Paylaş
Bir sabah çok erken saatlerde bir arkadaşımla işimiz var. Eşi de her sabah erken çocuklarını ve aynı okuldan bir başka çocuğu okula bırakıyor. Bizi de gideceğimiz yere atacak hazır ayaktayken. Arabaya bindik, diğer ufaklığı aldık. Çocuk arabaya binince arkadaşım olanca tatlılığıyla ona, “Günaydın” deyip nasıl olduğunu sordu. Oğlan üç-dört saniye sonra, “Erkeeen” diye mırıldanabildi sadece. Öğrendik ki her sabah böyleymiş, arabaya bindikten bir 10 dakika sonra anca uykusu açılıyormuş.
Ben de bu aralarda ani bastırıp kaçan sıcaklara doğru kafamı kaldırıp benzer bir ses tonuyla, “Erkeeen” diyebiliyorum. Ara ara temmuz ya da haziranda olduğumuzu sanıp kendimi düzeltirken bir yandan da baktığım her yerde sıcakla ilgili haberler görüyorum. ‘Çöl sıcakları’ gelmiş. Bu yılın, son beş yılın en sıcak yılı olma ihtimali yüzde 99, tüm zamanların en sıcak yılı olma ihtimaliyse yüzde 50-75 arasındaymış.
Bu çöl sıcağı dediğini normalde sokakta yemek ayrı bir tatlı, evde yemek ayrı bir tatlı. Ama sosyal mesafelisi başka oluyormuş. Olumlu yanları da var, olumsuz da...

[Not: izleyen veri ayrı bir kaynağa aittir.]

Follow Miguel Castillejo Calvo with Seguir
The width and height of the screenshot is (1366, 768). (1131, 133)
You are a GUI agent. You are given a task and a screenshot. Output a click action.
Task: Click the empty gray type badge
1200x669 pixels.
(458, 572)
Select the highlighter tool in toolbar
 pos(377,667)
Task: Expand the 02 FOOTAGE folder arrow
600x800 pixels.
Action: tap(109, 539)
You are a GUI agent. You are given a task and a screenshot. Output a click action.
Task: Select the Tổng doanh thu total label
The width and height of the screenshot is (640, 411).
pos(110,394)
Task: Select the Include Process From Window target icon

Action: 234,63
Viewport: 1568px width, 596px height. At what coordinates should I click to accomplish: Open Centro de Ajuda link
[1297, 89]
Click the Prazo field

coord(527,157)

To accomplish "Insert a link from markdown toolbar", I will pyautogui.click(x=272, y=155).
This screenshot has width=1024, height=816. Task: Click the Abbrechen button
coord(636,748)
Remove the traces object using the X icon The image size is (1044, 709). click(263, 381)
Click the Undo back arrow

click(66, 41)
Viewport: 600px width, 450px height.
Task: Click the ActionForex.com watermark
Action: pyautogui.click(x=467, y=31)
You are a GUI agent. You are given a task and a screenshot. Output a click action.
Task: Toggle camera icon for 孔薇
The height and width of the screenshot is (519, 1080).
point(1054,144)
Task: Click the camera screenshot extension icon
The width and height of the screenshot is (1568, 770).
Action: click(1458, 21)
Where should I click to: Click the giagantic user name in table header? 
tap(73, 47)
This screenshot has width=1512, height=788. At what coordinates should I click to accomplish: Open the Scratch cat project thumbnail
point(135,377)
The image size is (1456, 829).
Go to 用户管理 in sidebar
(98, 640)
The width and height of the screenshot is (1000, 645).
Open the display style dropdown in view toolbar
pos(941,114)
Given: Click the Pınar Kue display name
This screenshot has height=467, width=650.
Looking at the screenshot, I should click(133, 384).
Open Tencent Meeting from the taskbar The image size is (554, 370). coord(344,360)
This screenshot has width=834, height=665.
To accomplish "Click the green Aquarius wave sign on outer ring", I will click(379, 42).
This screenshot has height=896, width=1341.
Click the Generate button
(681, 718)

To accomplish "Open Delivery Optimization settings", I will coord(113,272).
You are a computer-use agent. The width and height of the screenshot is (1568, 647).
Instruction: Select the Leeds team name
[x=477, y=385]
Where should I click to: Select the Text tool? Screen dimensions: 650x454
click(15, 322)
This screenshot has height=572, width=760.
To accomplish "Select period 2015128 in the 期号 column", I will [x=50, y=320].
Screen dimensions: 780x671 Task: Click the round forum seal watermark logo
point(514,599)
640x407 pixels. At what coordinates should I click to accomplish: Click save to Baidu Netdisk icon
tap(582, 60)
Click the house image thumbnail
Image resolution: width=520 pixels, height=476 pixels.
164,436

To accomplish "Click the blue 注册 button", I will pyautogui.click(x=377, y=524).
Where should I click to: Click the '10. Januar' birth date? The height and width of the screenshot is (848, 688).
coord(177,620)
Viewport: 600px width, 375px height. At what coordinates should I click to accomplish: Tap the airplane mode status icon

Mesela olumlu olarak; sıcak basmasından kaynaklı tartışmalar ya çıkamıyor ya da düşük yoğunluklu yaşanıyor. Sokaktaki araç trafiğinde tartışanlar arasında birbirlerine yakın tartışmak için arabadan inmeye niyetlenenler oldu. Ama hemen sosyal mesafe kuralını hatırlayıp yakınlaşmadan ayrıldılar. Kavganın başlamadan bu kadar kolay, üstelik de kimse müdahale etmeden, tamamen tarafların kendi sağduyularıyla dağılabildiğini görmek çok etkileyici. İnsan bazen bu sosyal mesafe işi salgından bağımsız olarak da bize yaradı mı acaba, çok hızlı yakınlaştığımız da oluyormuş diye düşünmeden edemiyor.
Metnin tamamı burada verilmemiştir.